Ochenta y cinco años no es un día. Hay que verle la cara a 85 años. Y eso es, precisamente, la cantidad de años de existencia que está cumpliendo este domingo, el partido Acción Democrática (AD), nacido un 13 de septiembre de 1941.

Son ocho décadas de existencia, por lo que la historia de Acción Democrática, incluido el protagonismo que para bien o para mal ha tenido en la historia contemporánea del país.

Sus pioneros y promotores, pese a ser muchos de ellos bastante jóvenes en ese momento, eran al mismo tiempo, dirigentes curtidos, porque ya venían de sufrir prisión, persecuciones y torturas de parte de los gobiernos de Juan Vicente Gómez y de Eleazar López Contreras.

Hay que señalar también que unos cuantos de ellos, incluido su máximo líder, Rómulo Betancourt, provenía del Partido Comunista de Venezuela (PCV) y defendían la doctrina marxista. Justamente –algo que mucha gente no sabe–, es que de allí viene el identificar a los militantes de ese partido como “adecos”, un término que, inicialmente, pretendió ser «despectivo o estigmatizante», pero que, irónicamente, al final, concluyó siendo asumido hasta por los mismos adecos.

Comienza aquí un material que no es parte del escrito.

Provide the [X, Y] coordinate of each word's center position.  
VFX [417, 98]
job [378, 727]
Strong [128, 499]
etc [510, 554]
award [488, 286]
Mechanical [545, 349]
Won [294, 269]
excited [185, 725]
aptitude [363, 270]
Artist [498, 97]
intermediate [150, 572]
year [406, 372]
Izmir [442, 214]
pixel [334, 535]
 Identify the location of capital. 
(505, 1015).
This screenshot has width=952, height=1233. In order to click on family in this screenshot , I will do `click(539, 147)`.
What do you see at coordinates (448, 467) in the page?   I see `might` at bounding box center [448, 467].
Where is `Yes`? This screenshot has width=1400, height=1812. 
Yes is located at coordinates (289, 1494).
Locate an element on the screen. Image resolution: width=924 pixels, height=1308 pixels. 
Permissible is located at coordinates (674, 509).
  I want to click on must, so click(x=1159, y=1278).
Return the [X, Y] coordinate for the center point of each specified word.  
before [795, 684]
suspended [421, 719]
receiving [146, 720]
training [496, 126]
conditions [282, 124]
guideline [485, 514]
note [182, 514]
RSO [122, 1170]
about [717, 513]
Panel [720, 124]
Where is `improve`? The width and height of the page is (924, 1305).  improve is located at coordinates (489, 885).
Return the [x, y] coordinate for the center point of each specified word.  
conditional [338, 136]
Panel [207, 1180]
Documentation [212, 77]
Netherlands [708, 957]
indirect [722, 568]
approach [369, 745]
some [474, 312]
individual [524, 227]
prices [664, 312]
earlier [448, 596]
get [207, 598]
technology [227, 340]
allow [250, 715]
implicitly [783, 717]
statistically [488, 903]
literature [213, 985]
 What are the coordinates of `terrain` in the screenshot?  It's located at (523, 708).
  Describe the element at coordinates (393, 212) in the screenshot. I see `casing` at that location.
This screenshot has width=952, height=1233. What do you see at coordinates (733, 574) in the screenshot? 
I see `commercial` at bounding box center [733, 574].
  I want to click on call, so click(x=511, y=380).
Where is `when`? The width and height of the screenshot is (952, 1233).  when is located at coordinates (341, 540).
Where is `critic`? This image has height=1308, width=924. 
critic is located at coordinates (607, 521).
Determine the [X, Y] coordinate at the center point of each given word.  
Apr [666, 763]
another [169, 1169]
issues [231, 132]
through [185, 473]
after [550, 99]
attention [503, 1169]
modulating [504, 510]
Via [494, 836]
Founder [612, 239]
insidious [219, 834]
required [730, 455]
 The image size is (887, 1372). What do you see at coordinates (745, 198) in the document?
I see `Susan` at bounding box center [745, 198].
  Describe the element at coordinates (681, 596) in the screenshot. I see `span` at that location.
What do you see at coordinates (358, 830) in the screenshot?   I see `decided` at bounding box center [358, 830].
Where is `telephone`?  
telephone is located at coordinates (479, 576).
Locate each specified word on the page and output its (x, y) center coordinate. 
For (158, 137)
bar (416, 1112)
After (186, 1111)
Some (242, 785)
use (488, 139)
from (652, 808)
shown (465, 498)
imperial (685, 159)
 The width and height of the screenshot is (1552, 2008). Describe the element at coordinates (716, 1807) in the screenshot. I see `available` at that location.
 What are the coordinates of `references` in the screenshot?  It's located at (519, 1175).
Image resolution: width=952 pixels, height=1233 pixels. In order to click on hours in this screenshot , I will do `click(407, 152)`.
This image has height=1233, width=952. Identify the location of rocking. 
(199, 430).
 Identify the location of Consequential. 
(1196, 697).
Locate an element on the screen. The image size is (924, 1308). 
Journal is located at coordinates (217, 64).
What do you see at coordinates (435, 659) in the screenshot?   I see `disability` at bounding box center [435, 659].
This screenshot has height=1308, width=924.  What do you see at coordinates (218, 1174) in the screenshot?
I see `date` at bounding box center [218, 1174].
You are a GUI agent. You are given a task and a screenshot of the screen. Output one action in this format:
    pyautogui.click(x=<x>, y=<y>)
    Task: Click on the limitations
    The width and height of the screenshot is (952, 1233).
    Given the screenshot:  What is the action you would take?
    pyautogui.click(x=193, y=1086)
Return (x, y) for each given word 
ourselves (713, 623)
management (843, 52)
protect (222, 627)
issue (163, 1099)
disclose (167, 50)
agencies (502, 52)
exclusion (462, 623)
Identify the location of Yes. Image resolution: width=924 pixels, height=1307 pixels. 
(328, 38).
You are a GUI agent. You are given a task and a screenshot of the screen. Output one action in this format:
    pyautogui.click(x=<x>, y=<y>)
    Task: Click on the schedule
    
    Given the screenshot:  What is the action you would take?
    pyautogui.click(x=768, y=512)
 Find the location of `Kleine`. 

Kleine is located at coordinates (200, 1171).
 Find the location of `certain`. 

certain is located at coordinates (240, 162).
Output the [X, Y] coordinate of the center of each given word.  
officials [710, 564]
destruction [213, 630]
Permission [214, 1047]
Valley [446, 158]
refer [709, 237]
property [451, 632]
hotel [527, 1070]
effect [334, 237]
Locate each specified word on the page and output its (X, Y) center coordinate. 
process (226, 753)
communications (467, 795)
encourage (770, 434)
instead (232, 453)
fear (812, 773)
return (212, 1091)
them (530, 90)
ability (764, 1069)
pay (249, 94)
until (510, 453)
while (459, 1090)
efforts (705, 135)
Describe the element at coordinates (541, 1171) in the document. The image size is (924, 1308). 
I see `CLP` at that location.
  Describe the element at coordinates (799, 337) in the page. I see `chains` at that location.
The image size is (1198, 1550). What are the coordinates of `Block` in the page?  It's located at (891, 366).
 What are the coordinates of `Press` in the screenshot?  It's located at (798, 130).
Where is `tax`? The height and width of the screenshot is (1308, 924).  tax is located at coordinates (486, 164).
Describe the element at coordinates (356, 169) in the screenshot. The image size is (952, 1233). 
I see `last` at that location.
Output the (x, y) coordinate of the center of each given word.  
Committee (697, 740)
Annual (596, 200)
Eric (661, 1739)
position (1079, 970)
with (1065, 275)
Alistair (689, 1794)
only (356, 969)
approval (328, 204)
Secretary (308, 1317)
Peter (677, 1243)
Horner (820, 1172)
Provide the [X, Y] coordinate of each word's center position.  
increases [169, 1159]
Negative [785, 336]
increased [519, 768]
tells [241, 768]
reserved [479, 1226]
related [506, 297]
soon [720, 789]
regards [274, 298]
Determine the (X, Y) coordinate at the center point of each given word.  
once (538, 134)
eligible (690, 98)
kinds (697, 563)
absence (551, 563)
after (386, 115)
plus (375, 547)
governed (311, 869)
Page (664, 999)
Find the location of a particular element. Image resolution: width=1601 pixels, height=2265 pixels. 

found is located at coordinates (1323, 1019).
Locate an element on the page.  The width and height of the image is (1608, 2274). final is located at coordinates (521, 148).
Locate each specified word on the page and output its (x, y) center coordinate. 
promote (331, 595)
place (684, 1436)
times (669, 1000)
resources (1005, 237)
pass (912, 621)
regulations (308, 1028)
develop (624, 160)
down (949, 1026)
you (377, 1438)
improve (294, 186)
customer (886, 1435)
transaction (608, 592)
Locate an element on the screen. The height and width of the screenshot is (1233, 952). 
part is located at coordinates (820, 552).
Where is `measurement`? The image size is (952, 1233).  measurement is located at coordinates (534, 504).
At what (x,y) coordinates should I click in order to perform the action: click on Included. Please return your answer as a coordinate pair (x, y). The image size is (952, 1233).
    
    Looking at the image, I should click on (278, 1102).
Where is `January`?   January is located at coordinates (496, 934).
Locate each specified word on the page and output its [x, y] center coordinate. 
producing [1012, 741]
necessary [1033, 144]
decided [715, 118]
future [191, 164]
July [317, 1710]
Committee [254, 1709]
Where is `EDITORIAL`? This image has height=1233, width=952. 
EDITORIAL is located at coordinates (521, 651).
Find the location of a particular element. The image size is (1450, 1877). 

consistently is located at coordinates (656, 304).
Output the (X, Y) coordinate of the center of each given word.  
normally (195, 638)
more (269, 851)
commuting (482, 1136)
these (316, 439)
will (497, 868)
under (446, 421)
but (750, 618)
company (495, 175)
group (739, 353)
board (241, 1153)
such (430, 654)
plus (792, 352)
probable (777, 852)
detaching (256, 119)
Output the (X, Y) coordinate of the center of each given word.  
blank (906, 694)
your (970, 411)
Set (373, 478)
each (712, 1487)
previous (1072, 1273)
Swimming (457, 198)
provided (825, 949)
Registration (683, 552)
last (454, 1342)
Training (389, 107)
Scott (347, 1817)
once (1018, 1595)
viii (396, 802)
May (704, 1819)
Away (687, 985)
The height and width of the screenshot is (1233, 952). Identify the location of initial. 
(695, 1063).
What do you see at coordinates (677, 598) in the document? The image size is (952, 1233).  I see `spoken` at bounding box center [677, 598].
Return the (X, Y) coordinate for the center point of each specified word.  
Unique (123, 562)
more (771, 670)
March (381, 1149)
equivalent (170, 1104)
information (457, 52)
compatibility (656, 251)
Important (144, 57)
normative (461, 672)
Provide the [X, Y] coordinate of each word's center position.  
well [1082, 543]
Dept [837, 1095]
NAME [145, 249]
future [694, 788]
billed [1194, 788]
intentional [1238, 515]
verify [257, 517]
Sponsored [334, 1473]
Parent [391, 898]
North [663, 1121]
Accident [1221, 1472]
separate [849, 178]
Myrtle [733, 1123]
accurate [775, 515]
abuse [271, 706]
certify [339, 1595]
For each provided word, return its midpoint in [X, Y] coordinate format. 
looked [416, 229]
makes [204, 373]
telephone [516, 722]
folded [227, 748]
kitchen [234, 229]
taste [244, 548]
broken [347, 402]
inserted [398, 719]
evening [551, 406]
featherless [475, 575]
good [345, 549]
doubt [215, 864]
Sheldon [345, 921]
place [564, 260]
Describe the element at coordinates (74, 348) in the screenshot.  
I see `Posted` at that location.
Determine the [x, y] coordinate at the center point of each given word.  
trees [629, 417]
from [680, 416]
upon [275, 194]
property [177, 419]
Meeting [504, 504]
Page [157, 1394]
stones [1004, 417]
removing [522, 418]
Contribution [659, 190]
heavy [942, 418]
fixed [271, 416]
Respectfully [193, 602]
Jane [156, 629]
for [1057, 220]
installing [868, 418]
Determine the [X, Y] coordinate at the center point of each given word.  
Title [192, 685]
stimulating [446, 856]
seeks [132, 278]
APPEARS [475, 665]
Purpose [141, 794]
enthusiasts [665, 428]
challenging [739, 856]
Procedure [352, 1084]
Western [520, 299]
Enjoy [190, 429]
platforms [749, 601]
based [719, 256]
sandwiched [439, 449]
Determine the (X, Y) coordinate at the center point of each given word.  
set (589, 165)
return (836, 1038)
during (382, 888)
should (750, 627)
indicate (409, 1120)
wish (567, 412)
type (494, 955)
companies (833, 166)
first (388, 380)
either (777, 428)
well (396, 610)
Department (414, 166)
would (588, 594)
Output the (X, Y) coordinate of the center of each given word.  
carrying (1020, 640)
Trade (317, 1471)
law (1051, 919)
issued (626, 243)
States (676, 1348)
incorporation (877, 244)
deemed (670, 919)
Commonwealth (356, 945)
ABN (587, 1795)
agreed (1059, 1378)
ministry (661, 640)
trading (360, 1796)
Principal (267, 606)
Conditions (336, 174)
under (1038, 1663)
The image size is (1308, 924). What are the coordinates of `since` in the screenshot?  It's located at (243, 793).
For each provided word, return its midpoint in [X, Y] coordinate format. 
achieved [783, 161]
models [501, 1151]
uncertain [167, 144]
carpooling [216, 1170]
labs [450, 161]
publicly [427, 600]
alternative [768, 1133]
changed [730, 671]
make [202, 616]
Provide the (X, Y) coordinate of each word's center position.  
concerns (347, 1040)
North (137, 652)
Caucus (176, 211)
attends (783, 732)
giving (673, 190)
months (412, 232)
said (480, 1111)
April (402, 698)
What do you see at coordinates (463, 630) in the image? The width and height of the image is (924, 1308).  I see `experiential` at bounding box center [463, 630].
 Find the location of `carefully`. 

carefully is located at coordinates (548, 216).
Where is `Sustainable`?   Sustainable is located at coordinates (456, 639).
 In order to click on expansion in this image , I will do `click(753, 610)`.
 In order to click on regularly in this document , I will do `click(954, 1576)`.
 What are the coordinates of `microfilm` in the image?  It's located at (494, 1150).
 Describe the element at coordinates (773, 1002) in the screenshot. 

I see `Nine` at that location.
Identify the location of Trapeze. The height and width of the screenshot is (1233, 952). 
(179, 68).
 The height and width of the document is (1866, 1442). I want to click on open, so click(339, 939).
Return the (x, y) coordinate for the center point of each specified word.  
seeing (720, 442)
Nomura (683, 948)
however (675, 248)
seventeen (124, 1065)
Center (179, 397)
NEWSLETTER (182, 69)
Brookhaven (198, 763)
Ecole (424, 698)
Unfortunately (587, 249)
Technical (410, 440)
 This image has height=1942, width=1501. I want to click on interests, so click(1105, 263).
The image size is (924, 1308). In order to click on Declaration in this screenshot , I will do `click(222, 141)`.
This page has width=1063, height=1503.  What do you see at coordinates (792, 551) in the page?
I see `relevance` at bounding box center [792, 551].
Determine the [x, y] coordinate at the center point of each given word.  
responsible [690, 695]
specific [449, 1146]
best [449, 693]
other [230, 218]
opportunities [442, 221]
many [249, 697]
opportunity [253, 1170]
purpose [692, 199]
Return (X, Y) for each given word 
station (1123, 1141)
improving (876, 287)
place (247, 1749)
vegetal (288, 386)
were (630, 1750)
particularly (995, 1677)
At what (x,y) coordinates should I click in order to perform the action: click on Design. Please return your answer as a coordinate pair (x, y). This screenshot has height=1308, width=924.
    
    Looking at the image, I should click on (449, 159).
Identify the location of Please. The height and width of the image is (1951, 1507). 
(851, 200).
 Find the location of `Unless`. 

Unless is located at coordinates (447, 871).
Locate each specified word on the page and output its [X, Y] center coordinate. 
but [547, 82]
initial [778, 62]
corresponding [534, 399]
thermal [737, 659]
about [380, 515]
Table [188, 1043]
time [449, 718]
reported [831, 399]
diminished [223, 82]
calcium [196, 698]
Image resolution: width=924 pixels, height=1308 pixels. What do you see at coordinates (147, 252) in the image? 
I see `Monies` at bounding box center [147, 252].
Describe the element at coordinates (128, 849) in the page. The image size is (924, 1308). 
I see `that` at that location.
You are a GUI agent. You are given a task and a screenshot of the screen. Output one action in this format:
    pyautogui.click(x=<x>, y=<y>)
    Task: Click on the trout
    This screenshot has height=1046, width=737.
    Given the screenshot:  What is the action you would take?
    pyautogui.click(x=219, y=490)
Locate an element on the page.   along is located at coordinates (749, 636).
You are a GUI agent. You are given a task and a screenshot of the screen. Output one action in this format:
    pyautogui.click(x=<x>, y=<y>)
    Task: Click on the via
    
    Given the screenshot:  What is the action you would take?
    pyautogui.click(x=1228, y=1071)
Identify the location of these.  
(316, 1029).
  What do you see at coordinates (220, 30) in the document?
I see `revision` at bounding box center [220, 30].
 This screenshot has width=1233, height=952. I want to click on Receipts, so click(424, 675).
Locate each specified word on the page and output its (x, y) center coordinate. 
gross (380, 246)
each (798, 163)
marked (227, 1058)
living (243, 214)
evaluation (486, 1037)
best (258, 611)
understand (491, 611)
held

Esa palabra es una conjunción –o contracción- de los términos “adeísta” y “comunista”, es decir, al término “ade…”, le agregaron el de “comunista”. Así, en un principio, la denominación que se acuñó fue la de “adecomunista”, pero, con el correr del tiempo, la tendencia del venezolano a abreviar las palabras la fue recortando a “adeco” y así quedó y entró a la historia política del país.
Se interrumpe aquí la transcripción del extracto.